*To do*:
Only the lines below starting at the one containing "You are a computer-use" and ending at the one containing "Instruction: Switch to the BioCro section tab" belong in the answer, each copied exactly.

*Material provided*:
_ _ _ _

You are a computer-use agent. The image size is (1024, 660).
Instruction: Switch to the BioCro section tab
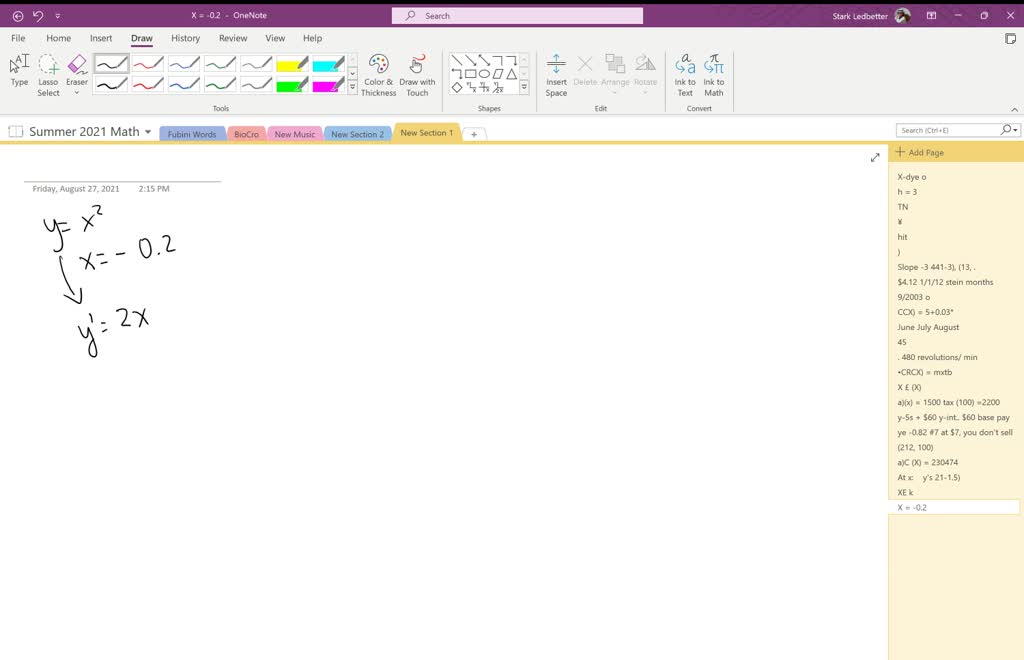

_ _ _ _

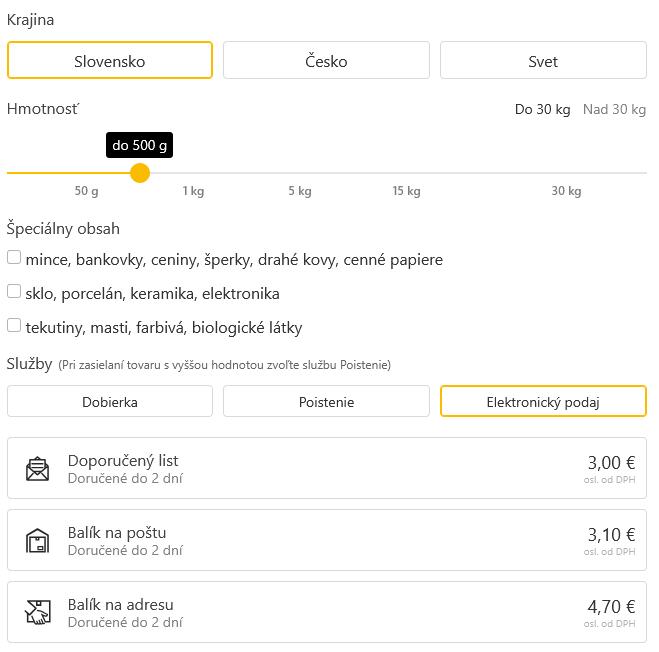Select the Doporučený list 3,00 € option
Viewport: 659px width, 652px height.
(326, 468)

_ _ _ _

*Answer to this problem*:
You are a computer-use agent. The image size is (1024, 660).
Instruction: Switch to the BioCro section tab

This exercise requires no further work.